If $G$ is abelian, it has a subgroup in every order of $|G|'s$ divisors?

Question

Assume that $G$ is an abelian group, I read somewhere that it can be derived from Lagrange's theorem that it has a number of subgroups that is equal to the number of $G$'s divisors.

Why does it hold? I'm confused...

Answer 1

Yes, the fundamental theorem of finite abelian groups trivializes it. We also prove it without this theorem using strong induction. The base case when the order is $n$ and $n=1$ is trivial.

Inductive step: Let $|G|=n$ and $d|n$ we need to prove there is a subgroup of order $d$. If $d=1$ we are done. Else let $p$ be a prime dividing $d$. By Cauchy's theorem there is a subgroup $P$ of $G$ of order $p$. Since $G$ is abelian, $P$ is normal. Hence we can consider the homomorphism $\varphi:G\rightarrow \frac{G}{P}$. The group $\frac{G}{P}$ has order $\frac{n}{p}$. By the inductive hypothesis there is a subgroup $C$ of $\frac{G}{P}$ of order $\frac{d}{p}$.

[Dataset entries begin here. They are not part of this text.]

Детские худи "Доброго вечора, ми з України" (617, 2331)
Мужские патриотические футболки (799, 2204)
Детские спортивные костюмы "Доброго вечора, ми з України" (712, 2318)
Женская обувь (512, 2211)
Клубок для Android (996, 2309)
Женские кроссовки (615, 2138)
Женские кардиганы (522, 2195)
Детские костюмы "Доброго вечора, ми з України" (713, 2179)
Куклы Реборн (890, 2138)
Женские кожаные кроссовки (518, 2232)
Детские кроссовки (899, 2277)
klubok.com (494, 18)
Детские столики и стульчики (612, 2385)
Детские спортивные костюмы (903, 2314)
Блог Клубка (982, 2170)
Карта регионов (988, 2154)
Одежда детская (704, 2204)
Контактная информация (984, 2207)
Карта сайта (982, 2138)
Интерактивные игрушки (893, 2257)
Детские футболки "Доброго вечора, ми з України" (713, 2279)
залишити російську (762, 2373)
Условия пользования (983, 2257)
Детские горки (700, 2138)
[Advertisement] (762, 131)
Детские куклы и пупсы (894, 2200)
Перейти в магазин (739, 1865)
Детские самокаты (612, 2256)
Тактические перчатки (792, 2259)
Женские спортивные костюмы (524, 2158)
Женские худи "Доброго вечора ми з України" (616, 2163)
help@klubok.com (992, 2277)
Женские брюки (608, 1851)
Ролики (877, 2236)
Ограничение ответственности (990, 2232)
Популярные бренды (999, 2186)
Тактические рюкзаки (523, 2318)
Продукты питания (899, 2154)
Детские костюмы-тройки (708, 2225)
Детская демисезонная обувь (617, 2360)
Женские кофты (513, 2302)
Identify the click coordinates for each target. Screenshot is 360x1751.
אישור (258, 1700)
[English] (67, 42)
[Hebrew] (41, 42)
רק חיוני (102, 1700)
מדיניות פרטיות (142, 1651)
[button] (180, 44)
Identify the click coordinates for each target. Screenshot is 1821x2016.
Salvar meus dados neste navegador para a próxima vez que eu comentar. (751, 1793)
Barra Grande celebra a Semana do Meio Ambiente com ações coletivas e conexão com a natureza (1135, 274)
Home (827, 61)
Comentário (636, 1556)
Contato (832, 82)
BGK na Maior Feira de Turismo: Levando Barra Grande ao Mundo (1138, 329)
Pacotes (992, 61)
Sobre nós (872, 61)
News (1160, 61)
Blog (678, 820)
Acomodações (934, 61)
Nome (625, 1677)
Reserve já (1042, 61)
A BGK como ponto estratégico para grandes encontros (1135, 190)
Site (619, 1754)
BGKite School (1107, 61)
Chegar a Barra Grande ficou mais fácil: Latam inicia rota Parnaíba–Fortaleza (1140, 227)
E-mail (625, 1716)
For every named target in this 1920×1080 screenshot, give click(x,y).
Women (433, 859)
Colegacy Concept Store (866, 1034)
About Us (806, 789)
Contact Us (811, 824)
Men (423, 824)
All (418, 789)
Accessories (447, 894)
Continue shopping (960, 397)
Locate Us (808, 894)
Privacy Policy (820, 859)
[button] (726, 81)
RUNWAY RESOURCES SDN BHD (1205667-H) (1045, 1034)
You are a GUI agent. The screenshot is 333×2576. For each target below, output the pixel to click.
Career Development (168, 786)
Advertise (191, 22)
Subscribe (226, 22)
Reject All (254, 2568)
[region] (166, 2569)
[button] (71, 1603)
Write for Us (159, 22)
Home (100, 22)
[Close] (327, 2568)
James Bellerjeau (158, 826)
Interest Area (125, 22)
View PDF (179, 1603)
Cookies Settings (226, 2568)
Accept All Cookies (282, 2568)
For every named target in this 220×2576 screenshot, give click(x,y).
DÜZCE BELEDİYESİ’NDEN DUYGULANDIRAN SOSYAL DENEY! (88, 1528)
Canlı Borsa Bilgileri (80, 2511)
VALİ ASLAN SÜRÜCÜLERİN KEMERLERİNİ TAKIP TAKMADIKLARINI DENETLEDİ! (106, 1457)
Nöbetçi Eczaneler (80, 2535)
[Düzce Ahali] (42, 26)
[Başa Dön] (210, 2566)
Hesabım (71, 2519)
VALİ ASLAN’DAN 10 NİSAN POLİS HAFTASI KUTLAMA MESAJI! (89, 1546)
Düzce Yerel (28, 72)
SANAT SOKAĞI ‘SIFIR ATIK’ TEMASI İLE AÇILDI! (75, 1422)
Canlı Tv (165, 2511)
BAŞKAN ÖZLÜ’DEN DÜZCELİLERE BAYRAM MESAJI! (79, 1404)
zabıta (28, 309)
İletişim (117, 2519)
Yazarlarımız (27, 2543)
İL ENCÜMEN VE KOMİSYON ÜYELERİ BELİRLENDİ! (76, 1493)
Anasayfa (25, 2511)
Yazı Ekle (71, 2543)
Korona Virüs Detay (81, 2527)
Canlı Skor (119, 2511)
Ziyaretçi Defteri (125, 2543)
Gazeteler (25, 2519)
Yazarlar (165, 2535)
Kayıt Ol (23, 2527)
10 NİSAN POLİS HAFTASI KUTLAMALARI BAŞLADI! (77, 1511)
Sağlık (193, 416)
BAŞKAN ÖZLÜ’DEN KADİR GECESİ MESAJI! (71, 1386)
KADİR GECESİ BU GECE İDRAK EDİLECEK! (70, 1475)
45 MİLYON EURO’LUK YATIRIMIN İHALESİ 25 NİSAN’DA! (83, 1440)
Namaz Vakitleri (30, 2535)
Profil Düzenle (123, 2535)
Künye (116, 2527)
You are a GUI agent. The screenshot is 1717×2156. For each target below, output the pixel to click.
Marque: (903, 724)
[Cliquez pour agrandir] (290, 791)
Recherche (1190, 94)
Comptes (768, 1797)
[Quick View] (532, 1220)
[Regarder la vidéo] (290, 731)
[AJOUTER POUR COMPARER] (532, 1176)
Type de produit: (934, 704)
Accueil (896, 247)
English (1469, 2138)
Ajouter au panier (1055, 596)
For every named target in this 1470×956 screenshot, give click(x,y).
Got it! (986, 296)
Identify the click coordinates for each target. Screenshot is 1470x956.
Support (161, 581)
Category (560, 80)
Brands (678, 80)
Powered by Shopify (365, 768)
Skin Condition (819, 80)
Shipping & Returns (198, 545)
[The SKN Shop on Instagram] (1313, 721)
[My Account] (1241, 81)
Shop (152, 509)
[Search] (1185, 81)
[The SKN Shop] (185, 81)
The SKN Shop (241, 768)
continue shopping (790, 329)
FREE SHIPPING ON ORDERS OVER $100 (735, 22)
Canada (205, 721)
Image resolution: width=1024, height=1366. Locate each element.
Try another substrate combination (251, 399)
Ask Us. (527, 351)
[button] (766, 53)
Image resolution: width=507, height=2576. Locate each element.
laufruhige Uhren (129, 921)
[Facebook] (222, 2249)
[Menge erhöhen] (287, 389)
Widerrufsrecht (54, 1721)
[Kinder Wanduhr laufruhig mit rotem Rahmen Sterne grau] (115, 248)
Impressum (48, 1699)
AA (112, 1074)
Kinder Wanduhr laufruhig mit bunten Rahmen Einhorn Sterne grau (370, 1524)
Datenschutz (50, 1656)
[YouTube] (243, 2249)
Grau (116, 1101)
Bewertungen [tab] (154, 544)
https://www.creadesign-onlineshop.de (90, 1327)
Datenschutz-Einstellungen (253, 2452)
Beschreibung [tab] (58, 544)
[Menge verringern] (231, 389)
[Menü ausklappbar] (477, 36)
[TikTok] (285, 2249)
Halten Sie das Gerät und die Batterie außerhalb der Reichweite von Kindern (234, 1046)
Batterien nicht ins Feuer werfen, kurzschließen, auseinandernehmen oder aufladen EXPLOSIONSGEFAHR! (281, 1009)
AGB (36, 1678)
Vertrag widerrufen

Apply the first isomorphism theorem:

$\frac{\varphi^{-1}(C)}{P}\cong C$. This tells us $|\varphi^{-1}(C)|=|P||\frac{G}{P}|=p\frac{d}{p}=d$. So $\varphi^{-1}(C)$ is the group we were looking for.

Answer 2

Perhaps what you mean is that if $G$ is a finite abelian group of order $n$, then $G$ has at least one subgroup of order $d$ for every divisor $d\ge 1$ of $n$. This claim follows easily from the fundamental theorem of finite abelian groups. Note that it does not state that there is a unique subgroup of every divisor. In fact, a finite group $G$ is cyclic if, and only if, it has at most one subgroup of every possible divisor. In any case, the general theorem does not state how many subgroups of a particular order there are. Only that there is at least one of every possible divisor.

Obviously, there is precisely one subgroup of order $1$ and precisely one subgroup of order $n$. Each of the cyclic groups $\mathbb Z_n$ has precisely one subgroup of every possible order. The Klein group $\mathbb Z_2 \times \mathbb Z_2$ has three subgroups of order $2$.